• **Work instructions**:
Begin at the top of the entries below and write out every line through the one containing "The width and height of the screenshot is (1252, 707).", excluding pictures.

• **Source material**:
'''

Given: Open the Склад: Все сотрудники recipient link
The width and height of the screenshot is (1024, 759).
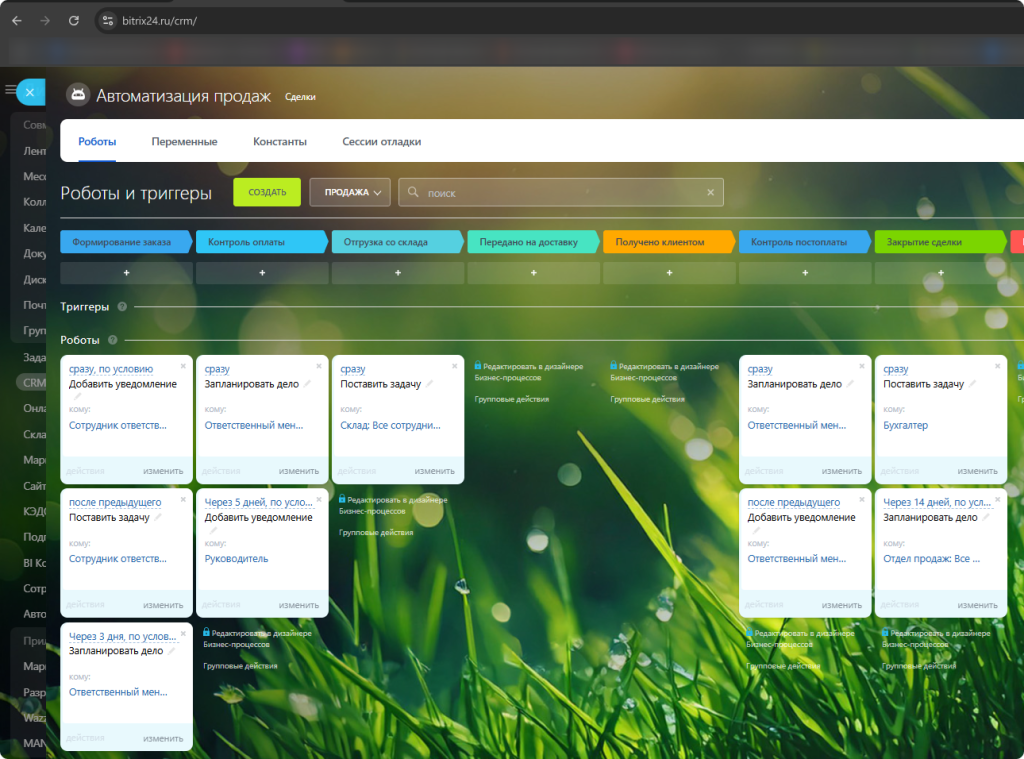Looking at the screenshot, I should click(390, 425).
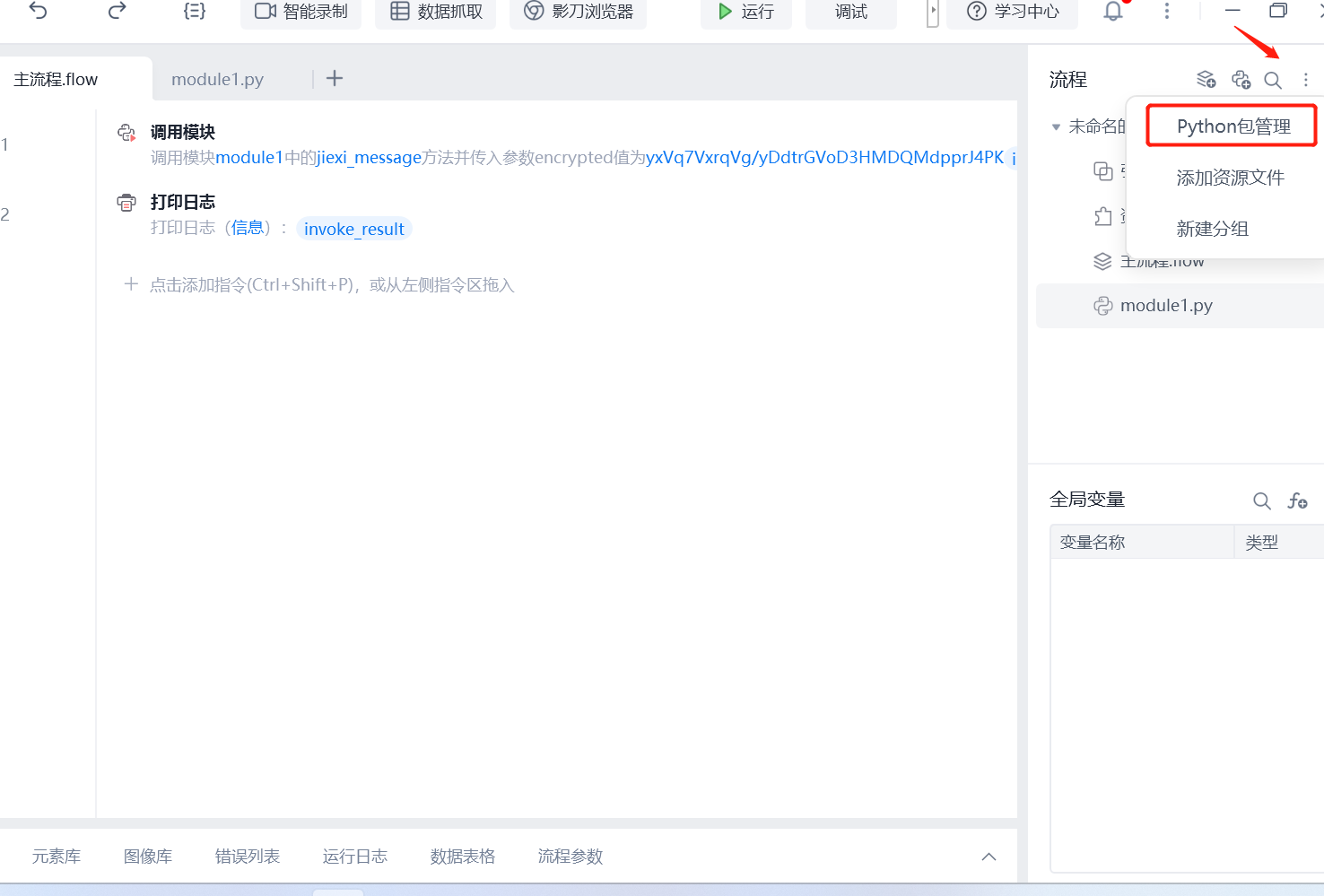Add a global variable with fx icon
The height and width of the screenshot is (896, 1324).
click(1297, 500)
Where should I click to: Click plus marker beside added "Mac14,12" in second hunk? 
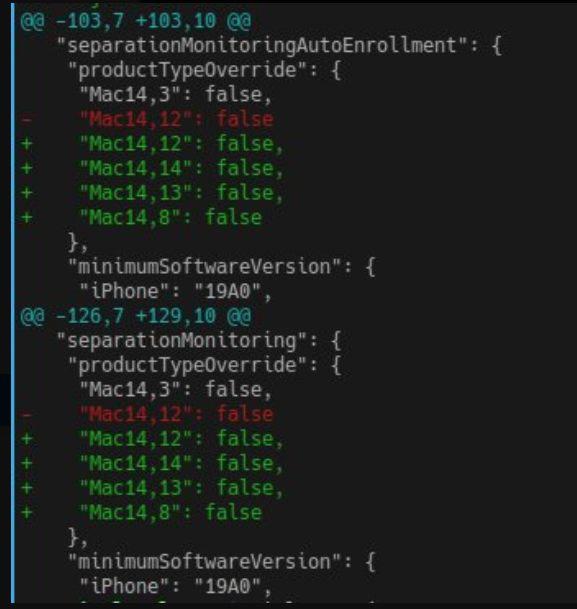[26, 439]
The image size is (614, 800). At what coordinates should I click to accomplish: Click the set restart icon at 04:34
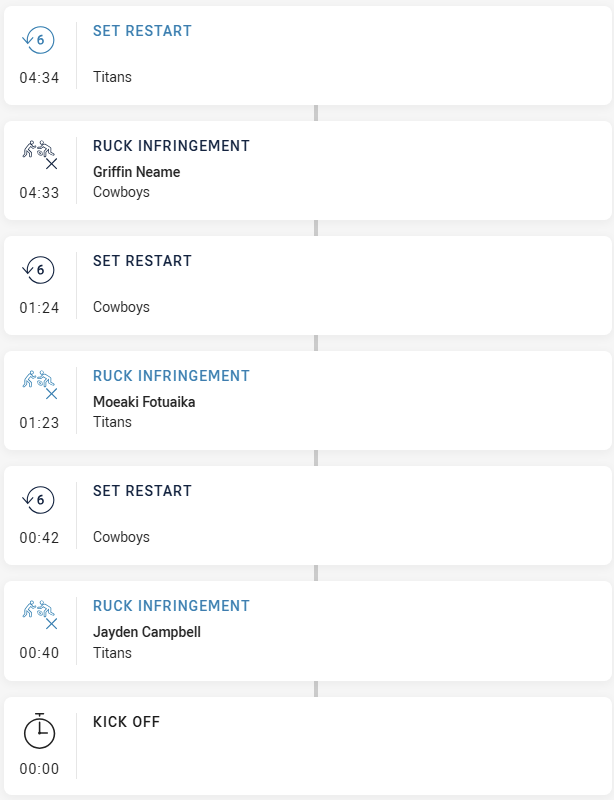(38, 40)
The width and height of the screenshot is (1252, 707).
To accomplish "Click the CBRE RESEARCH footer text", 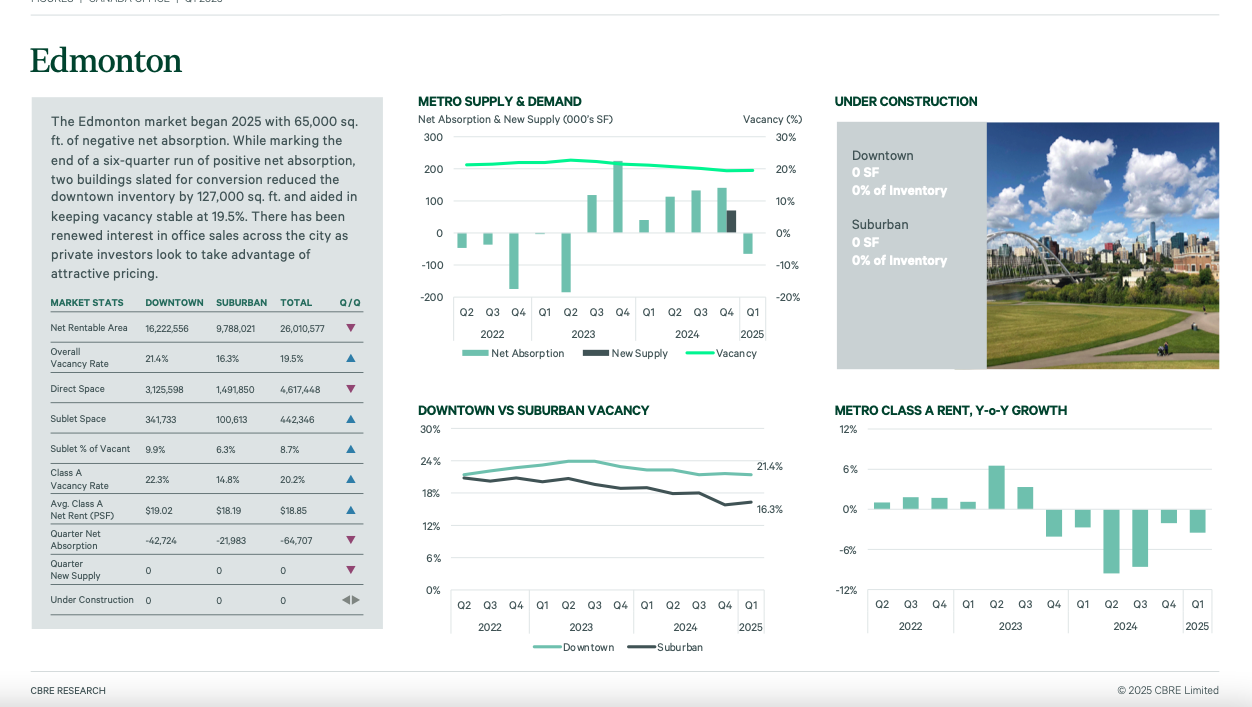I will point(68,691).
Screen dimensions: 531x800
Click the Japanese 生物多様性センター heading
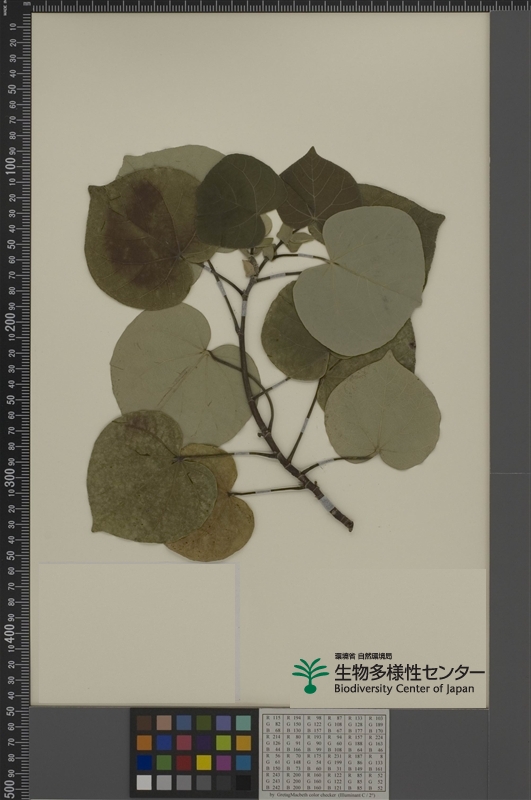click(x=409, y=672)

'''

• **Exercise output**:
Given: Open the Склад: Все сотрудники recipient link
The width and height of the screenshot is (1024, 759).
Looking at the screenshot, I should click(390, 425).
Add a global variable with fx icon
The height and width of the screenshot is (896, 1324).
click(1297, 500)
Where should I click to: Click plus marker beside added "Mac14,12" in second hunk? 
[26, 439]
The image size is (614, 800). At what coordinates should I click to accomplish: Click the set restart icon at 04:34
(38, 40)
The width and height of the screenshot is (1252, 707).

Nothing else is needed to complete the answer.